Problem description -
Reproduce verbatim the records from the first line up to and including the line holding "Action: [x=1344, y=586]".

Record set -
# # # # # # #

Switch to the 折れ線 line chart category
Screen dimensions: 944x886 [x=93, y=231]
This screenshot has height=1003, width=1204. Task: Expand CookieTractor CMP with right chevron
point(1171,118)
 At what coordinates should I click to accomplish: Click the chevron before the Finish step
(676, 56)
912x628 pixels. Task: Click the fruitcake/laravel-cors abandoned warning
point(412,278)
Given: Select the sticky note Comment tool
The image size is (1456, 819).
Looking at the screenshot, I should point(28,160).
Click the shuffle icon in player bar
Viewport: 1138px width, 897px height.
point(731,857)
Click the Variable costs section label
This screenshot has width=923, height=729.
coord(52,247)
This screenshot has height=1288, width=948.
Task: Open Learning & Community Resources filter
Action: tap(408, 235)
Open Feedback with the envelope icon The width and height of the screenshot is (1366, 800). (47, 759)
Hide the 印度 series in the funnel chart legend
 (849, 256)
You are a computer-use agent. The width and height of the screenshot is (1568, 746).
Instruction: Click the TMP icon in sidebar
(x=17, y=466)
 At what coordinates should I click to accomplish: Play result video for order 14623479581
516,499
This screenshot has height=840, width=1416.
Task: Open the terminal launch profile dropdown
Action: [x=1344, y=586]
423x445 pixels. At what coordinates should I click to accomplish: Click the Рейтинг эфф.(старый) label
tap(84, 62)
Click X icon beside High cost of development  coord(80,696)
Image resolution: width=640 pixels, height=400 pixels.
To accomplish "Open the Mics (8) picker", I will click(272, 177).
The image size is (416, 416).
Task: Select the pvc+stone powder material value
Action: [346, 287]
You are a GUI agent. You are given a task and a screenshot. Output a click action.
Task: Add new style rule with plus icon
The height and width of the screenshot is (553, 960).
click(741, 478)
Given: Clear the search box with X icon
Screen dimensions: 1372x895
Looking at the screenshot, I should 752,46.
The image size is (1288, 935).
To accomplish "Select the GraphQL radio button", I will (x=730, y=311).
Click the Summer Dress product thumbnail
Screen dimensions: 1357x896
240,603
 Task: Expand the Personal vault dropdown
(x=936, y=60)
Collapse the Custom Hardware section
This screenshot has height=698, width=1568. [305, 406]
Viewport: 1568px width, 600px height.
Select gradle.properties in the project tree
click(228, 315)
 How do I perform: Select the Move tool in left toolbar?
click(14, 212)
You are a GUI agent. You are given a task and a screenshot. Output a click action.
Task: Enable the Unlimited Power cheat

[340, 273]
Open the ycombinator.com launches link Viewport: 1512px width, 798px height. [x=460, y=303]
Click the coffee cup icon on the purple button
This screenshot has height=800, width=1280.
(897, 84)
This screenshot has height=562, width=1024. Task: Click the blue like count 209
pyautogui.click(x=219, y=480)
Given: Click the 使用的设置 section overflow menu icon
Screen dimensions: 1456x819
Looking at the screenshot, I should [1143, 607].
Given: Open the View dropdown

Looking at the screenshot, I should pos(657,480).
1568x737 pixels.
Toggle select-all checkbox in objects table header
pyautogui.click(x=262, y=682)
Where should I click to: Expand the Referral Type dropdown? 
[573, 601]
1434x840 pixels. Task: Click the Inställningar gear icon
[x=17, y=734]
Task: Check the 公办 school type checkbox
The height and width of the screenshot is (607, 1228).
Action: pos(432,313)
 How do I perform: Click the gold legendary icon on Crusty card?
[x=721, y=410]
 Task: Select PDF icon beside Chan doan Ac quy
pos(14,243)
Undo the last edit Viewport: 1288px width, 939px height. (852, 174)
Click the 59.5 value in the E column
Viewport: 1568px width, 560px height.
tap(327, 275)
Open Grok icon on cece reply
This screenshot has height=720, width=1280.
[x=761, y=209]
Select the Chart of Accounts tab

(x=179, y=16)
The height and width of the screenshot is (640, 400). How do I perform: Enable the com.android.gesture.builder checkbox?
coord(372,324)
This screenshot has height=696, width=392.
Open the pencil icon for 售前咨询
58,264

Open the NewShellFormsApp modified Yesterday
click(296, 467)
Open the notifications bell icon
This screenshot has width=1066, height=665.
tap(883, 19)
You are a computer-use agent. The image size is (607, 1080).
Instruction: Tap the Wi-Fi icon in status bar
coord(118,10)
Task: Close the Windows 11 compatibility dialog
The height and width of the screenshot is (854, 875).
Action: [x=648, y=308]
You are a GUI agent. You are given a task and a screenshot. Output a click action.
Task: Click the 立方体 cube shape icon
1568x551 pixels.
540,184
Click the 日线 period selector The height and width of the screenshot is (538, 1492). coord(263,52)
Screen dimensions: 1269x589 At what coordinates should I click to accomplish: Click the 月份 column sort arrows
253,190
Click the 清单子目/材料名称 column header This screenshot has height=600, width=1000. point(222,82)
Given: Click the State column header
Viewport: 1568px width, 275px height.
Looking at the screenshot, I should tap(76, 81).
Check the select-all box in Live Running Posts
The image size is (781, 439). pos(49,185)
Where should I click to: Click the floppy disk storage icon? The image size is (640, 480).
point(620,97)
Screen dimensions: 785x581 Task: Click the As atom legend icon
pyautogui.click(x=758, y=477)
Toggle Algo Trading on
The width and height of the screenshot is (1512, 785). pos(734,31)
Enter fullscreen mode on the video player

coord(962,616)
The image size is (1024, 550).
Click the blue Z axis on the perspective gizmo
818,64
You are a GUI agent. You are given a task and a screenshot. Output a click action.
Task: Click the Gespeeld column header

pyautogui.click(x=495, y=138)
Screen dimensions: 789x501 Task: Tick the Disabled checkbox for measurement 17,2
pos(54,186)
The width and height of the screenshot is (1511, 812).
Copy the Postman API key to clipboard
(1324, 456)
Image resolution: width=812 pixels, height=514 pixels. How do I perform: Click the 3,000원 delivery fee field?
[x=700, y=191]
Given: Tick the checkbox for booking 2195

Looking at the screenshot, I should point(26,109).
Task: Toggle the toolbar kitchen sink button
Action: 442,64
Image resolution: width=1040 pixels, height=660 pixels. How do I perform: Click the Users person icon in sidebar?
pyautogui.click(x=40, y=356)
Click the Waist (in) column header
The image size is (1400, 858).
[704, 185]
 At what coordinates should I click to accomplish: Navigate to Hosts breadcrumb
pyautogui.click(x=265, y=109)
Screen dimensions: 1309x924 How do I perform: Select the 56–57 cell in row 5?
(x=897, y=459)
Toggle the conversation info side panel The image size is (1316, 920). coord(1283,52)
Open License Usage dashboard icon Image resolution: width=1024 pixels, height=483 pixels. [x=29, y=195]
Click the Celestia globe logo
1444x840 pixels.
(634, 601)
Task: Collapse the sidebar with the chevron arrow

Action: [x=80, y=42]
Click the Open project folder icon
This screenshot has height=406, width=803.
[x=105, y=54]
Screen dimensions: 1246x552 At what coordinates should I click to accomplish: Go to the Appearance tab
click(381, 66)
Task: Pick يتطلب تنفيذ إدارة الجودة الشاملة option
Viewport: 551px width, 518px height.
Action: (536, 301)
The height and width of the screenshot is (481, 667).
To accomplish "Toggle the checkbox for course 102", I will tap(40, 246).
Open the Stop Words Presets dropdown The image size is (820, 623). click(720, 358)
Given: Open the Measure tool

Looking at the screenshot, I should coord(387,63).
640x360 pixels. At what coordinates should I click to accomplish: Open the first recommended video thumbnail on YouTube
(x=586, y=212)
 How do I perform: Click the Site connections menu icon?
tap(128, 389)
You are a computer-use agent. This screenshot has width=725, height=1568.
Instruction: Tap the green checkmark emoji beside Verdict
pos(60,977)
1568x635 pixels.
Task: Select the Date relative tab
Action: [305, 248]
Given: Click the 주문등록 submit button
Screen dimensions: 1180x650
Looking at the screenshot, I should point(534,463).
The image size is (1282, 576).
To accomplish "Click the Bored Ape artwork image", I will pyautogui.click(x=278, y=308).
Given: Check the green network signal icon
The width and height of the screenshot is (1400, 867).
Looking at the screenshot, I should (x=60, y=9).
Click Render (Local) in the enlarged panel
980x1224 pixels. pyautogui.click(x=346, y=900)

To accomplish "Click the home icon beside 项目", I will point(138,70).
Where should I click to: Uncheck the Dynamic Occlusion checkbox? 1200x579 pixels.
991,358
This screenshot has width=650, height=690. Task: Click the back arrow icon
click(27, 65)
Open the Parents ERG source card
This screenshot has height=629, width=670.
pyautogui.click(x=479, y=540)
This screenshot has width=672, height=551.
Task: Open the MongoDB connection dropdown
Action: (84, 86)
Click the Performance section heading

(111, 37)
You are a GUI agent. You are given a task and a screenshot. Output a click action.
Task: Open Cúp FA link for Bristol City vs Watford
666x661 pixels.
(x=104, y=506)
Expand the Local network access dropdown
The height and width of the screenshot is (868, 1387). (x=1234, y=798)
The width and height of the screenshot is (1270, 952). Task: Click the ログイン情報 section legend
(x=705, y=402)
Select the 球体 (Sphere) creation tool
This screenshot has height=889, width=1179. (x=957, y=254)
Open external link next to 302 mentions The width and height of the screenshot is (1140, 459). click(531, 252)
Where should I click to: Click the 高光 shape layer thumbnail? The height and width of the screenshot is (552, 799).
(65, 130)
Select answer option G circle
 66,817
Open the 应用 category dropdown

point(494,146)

# # # # # # #

Written response -
Switch to the 折れ線 line chart category
Screen dimensions: 944x886 [x=93, y=231]
This screenshot has height=1003, width=1204. Task: Expand CookieTractor CMP with right chevron
point(1171,118)
 At what coordinates should I click to accomplish: Click the chevron before the Finish step
(676, 56)
912x628 pixels. Task: Click the fruitcake/laravel-cors abandoned warning
point(412,278)
Given: Select the sticky note Comment tool
The image size is (1456, 819).
Looking at the screenshot, I should point(28,160).
Click the shuffle icon in player bar
Viewport: 1138px width, 897px height.
point(731,857)
Click the Variable costs section label
This screenshot has width=923, height=729.
coord(52,247)
This screenshot has height=1288, width=948.
Task: Open Learning & Community Resources filter
Action: tap(408, 235)
Open Feedback with the envelope icon The width and height of the screenshot is (1366, 800). (47, 759)
Hide the 印度 series in the funnel chart legend
 (849, 256)
You are a computer-use agent. The width and height of the screenshot is (1568, 746).
Instruction: Click the TMP icon in sidebar
(x=17, y=466)
 At what coordinates should I click to accomplish: Play result video for order 14623479581
516,499
This screenshot has height=840, width=1416.
Task: Open the terminal launch profile dropdown
Action: [x=1344, y=586]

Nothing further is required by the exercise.